第22話 おめでとう
シレア城の生活は基本的に質素である。王族が代々、華美を好まないため、大食堂も賓客がある時や祝典、外交などの他は使われない。
ところが、政務も済んだ時間だというのに大食堂から光が漏れている。
「お二人とも、何なさってるのですか」
不審に思った遅番の衛士が覗き込むと、王女と王子が揃って忙しげに動き回っている。
しかもそれぞれ生花や飾り紐、上質な敷き布を手にし、食卓や椅子を端から飾り付けていた。

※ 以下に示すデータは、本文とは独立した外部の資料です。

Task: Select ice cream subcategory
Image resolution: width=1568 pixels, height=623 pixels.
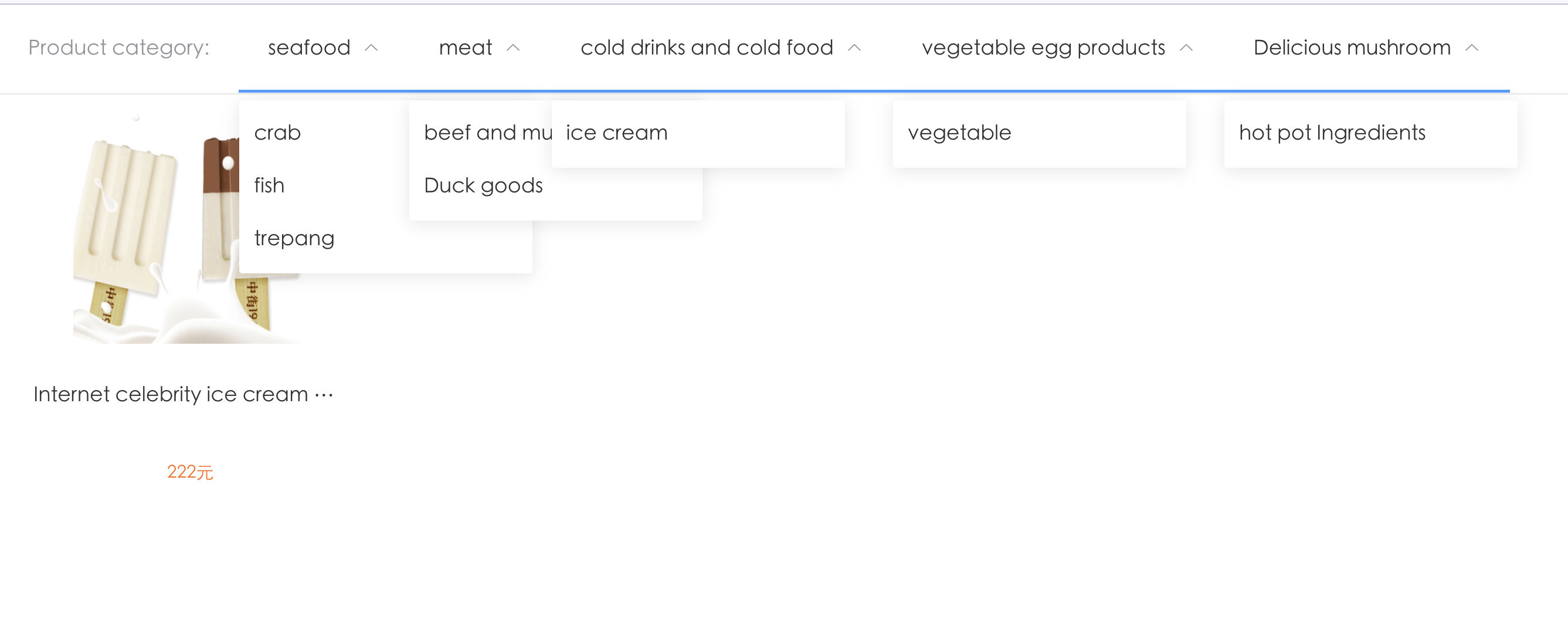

「何かありましたっけ!? 係の者がやってなかったとか?」
業務怠慢かと衛士の背に冷や汗がどっと流れるが、二人は「違う違う」と首を振る。
「明日、ロスの誕生日だろう」
「ちょうどよく外の業務が少ないからね、驚かせてお祝いしようと思って」
言いながらも手を休めず、その様子は実に楽しそうだ。主人手ずから仕立てられていく装飾に、衛士は怒った声を出す。
「そんなことなら、どうしてお二人だけがなさるんですか!」
きょとん、と二人が動きを止めた。
「ずるいですよ、他もみんな呼んできますから、ちゃんと仕事取っといてくださいね!」
世話になっている王子側近である。衛士団の面々も、祝いの準備に参加できなかったとなれば泣いて悔しがるだろう。
***
苦労人とばかり思われている従者ですが、人一倍大事にされているのも確かです。